La Pregunta que ronda al Bakery; ¿Subir precios o vender menos?

Hoy en día la mayoría de los dueños de panaderías, pastelerías y cafeterías se hacen el mismo cuestionamiento: ¿Debo reajustar los valores de mis productos y servicios?

La harina, los huevos, la energía, los arriendos y los sueldos no han dejado de subir, mientras el cliente cuida cada peso que gasta. Ahí aparece el miedo de siempre: si subo el precio, voy a vender menos. Y probablemente sea cierto. Pero eso no quiere decir que no haya que hacerlo.

El verdadero desafío no es si subir o no, sino saber hasta dónde se puede subir un precio antes que la caída en las ventas termine perjudicando al negocio. Para eso sirve un concepto simple pero poderoso de la microeconomía: la elasticidad de la demanda, que mide cuánto cambia lo que la gente compra cuando cambia el precio.

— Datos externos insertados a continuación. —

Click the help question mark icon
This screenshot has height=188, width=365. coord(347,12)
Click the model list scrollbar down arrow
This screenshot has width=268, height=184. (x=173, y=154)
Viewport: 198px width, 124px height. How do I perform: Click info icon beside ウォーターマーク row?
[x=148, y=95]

Y aquí está la clave y dónde el manejo de la segmentación por categorías de productos en nuestro negocio cobra relevancia: no todos los productos se comportan igual. Una familia sigue comprando su pan diario aunque cueste unos pesos más, porque es un hábito y un gasto pequeño. Frente a una torta de celebración o un producto premium, en cambio, el cliente lo piensa dos veces, busca algo más barato o simplemente no compra. Por eso subir todo el mix de producto en el mismo porcentaje puede ser una salida fácil para un problema bastante más fino.

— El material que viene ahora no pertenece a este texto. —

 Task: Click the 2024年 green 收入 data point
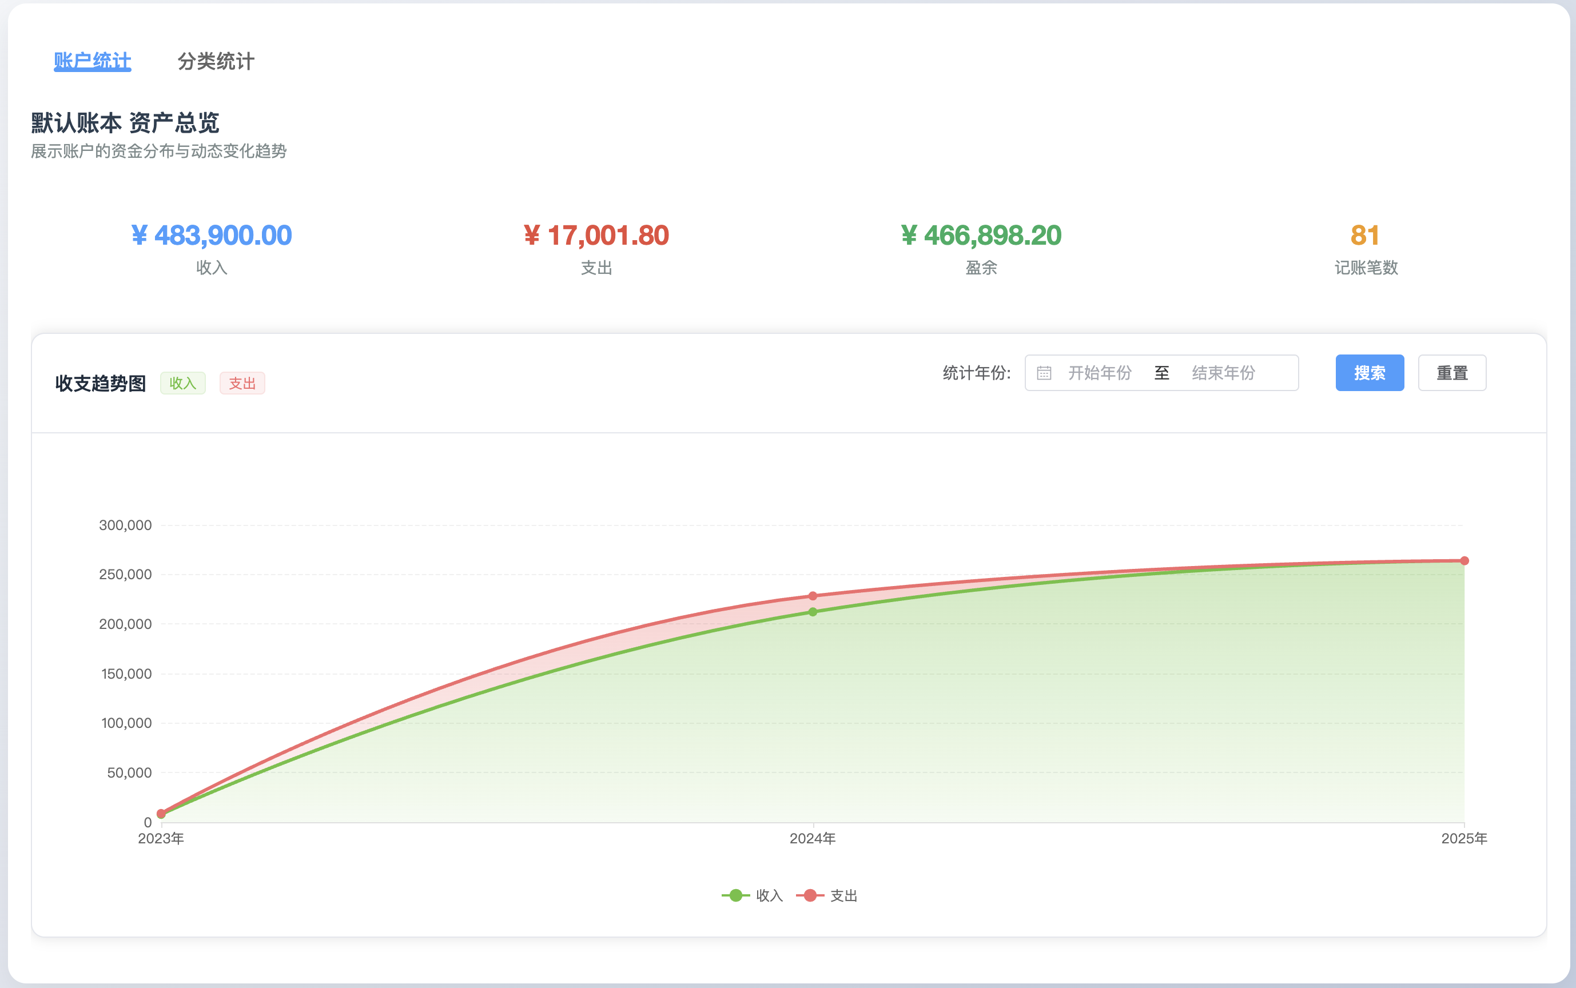tap(813, 612)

Pensemos en un producto de $2.000 que sube 10%, hasta $2.200. Si antes se vendían 100 unidades y ahora se venden solo 80, el ingreso cae de $200.000 a $176.000. Subimos el precio, pero terminamos ganando menos. En cambio, hay productos donde ese mismo aumento apenas afecta las ventas, y ahí sí conviene subir. La diferencia está en mirar cada producto por separado, no la carta completa como si fuera un solo número.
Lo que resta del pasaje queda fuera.